Patient controlled analgesia. Self administration of opioid analgesic. Push button to release opioid by IV. Monitored by RN and assess for comfort level, O2, RR, sedation level. Side effects are respiratory depression and naloxone used to combat adverse effects.

52
Q

What is epidural analgesia?

A

Inject anise this into epidural space. Assess for HR, RR, BP, sedation and comfort level, O2 stats, sensory level, motor function, and the epidural site.

53
Q

What is complete and incomplete fracture?

A

Complete- break through entire bone width
Incomplete- break through part of bone

54
Q

Bone healing phases?

A
  1. Hematoma- semisolid clot form 24-72 hrs
  2. Converted into Granulation tissue (fibrocartilage) 3-14 days
  3. Callus formation causes minerals to be deposited within 6 weeks
  4. Osteoblastic proliferation is callus reabsorbed, transform to bone, start 4-6 weeks and can take up to 1 yr
  5. Bone remodel- pre injury shape and strength starts at 4-6 weeks and can take up to 1 yr
55
Q

What is pathologic/fragility fracture, fatigue/stress fracture, and compression fracture?

A
  1. Occur during normal activity or following minimal injury when bone is weakened by disease process
  2. Normal bone subjected to repeated stress without bone/muscle recovery
  3. Force applied to long axis of cancellous bone
56
Q

What are complications of fractures?

A

Venous thromoembolism (VTE)-blood clot forms in vein, S+S (edema, warmth, tender), prevent by anti-embolism socks, mobility, dx by doppler ultrasound

Infection- S+S (tenderness, pain, redness, swell, purulent drainage, warmth, delayed or no union of surgical site)

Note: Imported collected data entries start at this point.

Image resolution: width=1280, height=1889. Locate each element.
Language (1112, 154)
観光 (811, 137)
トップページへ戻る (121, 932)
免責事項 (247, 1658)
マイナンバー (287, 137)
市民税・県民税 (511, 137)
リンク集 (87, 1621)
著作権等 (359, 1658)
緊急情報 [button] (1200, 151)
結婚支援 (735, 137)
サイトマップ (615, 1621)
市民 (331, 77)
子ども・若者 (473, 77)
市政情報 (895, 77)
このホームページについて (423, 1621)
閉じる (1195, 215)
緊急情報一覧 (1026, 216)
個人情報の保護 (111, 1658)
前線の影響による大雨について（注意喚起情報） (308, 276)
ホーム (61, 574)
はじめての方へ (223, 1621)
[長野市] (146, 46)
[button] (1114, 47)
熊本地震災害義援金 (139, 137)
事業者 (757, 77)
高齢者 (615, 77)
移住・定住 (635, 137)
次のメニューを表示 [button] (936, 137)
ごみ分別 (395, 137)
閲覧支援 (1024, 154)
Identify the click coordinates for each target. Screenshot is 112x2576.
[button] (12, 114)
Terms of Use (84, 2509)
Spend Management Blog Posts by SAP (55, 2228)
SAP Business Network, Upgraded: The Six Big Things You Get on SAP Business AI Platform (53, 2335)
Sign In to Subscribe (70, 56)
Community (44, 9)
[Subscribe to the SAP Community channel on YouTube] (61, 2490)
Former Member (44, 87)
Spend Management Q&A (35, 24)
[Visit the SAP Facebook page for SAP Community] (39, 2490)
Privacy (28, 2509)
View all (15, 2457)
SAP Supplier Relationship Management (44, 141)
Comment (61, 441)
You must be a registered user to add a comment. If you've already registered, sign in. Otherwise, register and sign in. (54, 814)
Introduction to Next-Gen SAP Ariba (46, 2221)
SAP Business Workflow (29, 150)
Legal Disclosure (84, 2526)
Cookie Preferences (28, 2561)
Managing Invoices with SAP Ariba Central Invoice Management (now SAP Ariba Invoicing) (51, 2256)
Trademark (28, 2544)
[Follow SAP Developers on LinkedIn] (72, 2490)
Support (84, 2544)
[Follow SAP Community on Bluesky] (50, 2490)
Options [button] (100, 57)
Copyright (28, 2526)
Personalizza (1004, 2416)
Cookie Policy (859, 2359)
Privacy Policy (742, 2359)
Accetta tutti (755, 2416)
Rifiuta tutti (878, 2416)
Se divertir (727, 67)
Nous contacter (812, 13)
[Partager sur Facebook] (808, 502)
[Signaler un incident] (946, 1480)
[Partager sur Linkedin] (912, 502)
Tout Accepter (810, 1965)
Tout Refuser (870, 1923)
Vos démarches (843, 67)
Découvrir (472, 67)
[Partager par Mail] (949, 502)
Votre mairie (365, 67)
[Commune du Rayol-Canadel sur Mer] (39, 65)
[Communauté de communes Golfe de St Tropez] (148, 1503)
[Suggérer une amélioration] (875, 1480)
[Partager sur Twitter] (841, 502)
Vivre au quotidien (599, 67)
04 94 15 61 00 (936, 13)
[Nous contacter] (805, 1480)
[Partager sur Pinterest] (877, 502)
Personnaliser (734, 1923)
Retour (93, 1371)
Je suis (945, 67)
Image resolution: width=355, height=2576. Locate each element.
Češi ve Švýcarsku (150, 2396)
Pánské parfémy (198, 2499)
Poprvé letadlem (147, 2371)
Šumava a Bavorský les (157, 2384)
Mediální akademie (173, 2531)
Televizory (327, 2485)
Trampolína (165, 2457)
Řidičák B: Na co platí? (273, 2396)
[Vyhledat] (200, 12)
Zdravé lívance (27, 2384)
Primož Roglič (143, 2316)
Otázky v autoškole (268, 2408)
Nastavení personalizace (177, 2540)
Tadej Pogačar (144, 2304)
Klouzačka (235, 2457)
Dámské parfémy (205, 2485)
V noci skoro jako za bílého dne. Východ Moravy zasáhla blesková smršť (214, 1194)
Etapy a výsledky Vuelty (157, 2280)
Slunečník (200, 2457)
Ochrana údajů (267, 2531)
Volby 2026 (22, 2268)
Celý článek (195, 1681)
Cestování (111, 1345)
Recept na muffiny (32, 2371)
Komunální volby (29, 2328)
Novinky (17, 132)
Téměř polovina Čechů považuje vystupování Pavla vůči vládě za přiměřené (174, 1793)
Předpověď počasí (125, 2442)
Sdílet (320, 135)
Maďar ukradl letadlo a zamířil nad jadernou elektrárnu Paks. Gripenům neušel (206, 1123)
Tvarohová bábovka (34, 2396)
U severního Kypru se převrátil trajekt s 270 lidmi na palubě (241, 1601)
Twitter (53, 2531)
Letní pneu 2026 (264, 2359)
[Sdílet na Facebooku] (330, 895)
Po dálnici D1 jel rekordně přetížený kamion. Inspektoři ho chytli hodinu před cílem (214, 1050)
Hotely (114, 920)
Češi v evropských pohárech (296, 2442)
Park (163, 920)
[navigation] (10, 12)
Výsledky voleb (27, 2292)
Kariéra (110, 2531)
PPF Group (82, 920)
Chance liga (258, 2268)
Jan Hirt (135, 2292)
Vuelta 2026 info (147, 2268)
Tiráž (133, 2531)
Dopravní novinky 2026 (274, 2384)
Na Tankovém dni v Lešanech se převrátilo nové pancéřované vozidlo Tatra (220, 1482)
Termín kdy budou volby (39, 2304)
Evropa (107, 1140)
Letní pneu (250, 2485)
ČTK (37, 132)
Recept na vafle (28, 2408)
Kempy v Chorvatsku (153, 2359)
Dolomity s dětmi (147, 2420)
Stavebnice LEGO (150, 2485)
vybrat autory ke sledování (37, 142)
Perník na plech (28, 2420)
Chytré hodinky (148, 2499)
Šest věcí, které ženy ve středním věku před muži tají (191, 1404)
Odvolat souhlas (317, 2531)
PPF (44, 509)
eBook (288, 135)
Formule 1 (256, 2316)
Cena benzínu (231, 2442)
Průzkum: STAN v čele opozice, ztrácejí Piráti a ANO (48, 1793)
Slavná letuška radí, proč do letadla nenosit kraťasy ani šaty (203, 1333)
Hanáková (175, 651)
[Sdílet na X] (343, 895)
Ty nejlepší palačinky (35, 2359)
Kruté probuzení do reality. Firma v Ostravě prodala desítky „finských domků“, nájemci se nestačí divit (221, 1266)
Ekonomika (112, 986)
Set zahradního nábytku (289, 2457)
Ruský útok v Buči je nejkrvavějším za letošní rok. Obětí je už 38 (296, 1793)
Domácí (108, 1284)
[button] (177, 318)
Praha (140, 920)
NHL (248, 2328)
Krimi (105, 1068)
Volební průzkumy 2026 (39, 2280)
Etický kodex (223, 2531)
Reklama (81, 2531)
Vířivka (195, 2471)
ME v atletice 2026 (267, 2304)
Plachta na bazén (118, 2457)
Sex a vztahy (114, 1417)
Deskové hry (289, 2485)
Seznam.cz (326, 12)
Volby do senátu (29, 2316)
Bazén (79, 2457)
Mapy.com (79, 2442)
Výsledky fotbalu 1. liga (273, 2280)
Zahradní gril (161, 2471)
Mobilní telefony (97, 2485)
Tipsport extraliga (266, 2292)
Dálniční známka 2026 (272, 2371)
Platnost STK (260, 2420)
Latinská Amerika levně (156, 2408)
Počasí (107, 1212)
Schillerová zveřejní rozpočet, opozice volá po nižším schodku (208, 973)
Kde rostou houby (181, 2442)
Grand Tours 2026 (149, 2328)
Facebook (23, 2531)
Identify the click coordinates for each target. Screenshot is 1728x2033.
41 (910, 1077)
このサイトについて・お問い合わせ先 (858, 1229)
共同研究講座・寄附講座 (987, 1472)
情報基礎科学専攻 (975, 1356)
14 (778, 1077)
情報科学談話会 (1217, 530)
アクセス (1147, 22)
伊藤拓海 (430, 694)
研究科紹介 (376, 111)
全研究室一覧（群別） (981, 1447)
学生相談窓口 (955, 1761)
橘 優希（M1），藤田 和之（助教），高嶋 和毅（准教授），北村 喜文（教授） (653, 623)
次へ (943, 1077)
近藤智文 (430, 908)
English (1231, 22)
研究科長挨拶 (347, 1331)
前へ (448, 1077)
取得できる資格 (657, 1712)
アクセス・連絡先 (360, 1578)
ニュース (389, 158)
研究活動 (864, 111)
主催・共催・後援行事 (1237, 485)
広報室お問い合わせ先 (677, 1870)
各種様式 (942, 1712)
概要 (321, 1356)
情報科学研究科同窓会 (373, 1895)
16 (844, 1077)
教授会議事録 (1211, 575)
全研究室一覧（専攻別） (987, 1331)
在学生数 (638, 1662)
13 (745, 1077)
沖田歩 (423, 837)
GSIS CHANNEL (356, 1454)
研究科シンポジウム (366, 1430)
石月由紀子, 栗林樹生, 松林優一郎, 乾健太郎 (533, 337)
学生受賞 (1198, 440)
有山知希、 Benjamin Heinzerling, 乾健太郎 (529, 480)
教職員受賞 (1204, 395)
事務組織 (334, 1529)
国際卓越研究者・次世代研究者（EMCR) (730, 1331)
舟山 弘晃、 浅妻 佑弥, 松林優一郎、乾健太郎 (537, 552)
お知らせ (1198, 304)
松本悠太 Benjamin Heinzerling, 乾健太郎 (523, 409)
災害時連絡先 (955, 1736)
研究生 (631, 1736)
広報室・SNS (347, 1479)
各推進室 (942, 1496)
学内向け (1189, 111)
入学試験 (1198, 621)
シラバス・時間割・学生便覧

Acute compartment syndrome- increase tissue pressure in limited space cause decreased perfusion, S+S (pain, pallor, paralysis, pulseness), prevent by ice/elevate, treatment remove ice

Fat embolism syndrome (FES)- fat globules released from bone marrow to bloodstream 12-48 hrs after surgery=reduced perfusion, S+S (agitation, vision change, headache. LOC)

57
Q

What is etiology, incidence, and health promotion of fractures?

A

E- trauma, sports, malnutrition, bone disease
I- rib, femur, wrist fractures
HP- health teaching on risks for musculoskeletal injury

58
Q

Neurovasuclar assessment?

A

CMS (circulation-colour, temp., cap refill, pulse, movement, sensation-pain)

59
Q

Physical assessment for fractures?

A

Edema, pain, muscle spasm, deformity, ecchymosis, loss of function, crepitation.

60
Q

Non-surgical management of fracture?

A

Closed reduction (manual realignment of bone fragments to previous position), splints/boots/casts (immobilization), traction (apply pulling forces to injured part of body while counter traction pulls in opposite direction).

61
Q

Cast care?

A

Post cast elevate limb, apply ice, avoid handling, neurovascular check (CMS), and don’t get wet.

62
Q

What are intracapsular and extra capsular hip fractures?

A

I- femoral neck fractures, inside joint capsule, usually r/t bone disease, treat with insertion of femoral head prethesitc
E- outside of joint capsule, usually r/t fall or trauma, treat with screws/pins

63
Q

What is total hip atrthrolasty?

A

Replacement of total hip. Sever trauma was caused. Prosthetic ball and socket.